- Alipura Location in Madhya Pradesh, India
- Coordinates: 25°10′31″N 79°20′8″E﻿ / ﻿25.17528°N 79.33556°E
- Country: India
- State: Madhya Pradesh
- District: Chhatarpur
- Tehsil: Nowgong
- Elevation: 210 m (690 ft)

Population (2011)
- • Total: 8,341

Languages
- • Official: Hindi
- Time zone: UTC+5:30 (IST)
- PIN: 471111
- STD: 07685
- ISO 3166 code: IN-MP
- Vehicle registration: MP

= Alipura (Madhya Pradesh) =

Alipura is a town in Nowgong tehsil, Chhatarpur district, Sagar division of Madhya Pradesh, India.

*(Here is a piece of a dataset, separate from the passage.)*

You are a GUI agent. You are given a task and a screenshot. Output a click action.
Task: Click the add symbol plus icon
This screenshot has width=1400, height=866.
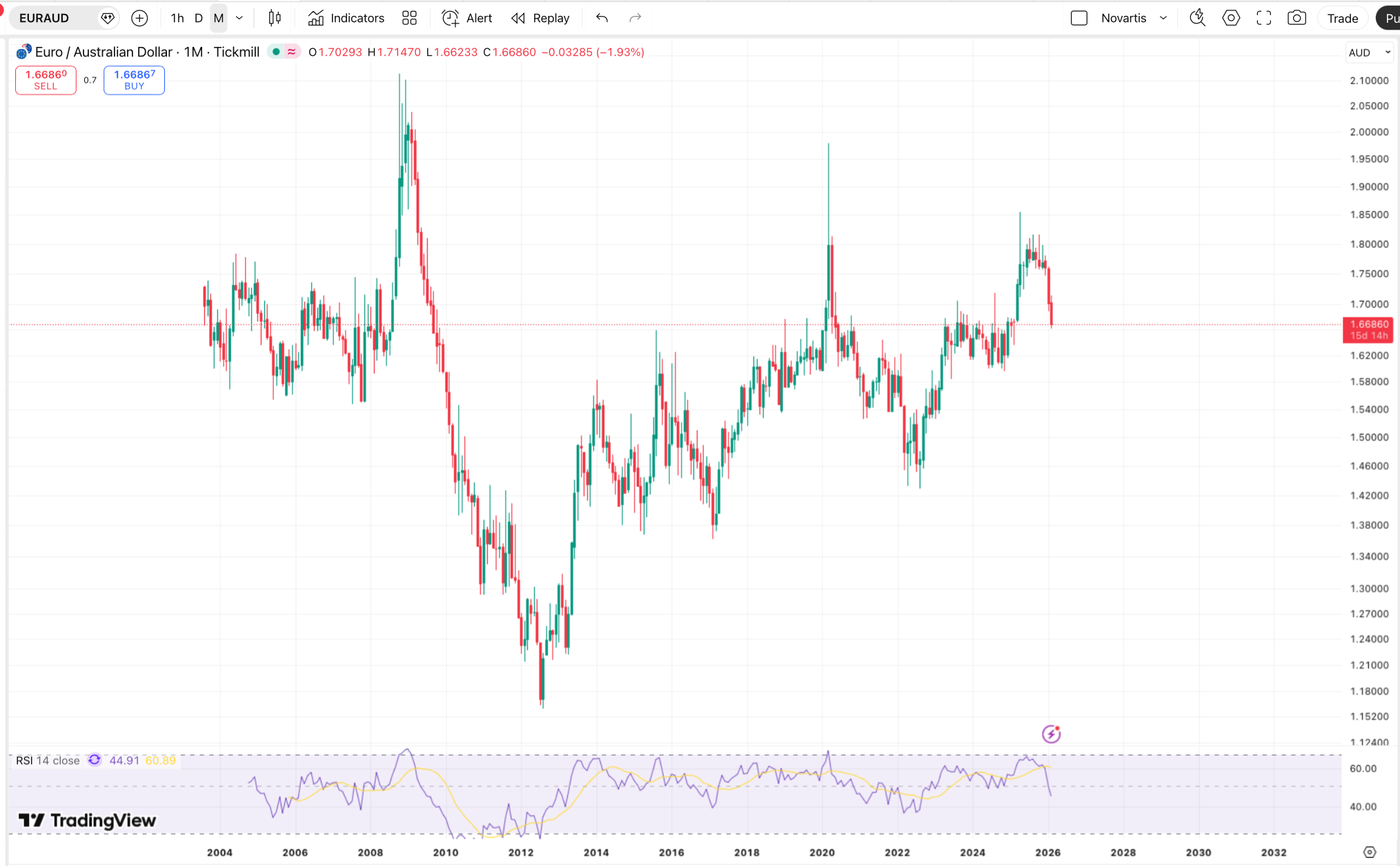click(139, 18)
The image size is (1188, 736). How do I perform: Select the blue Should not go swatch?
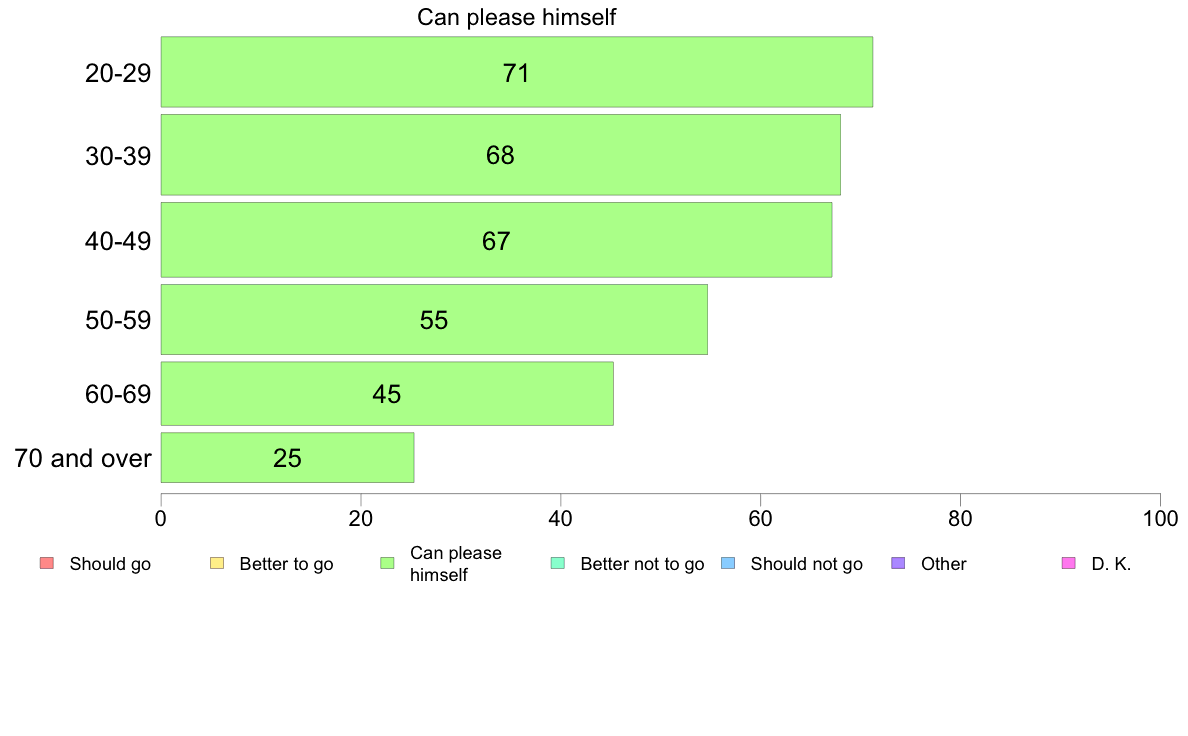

It is located near Harpalpur at an altitude of 432 m above sea level. The language of the local population is Hindi.

==History==

Alipura was formerly the capital of the princely state of Alipura in Central India, which was under the Bundelkhand Agency. The state had a population of 15,316 in 1931. The principality of Alipura was founded in 1757 by Hundupat Aman Singh, Raja of Panna State by granting the lands surrounding the town to Achal Singh, son of Mukund Singh, who was the sardar of Panna at that time.

The palace of the former princely rulers of Alipura is now a heritage hotel run by a direct descendant of the ruling family.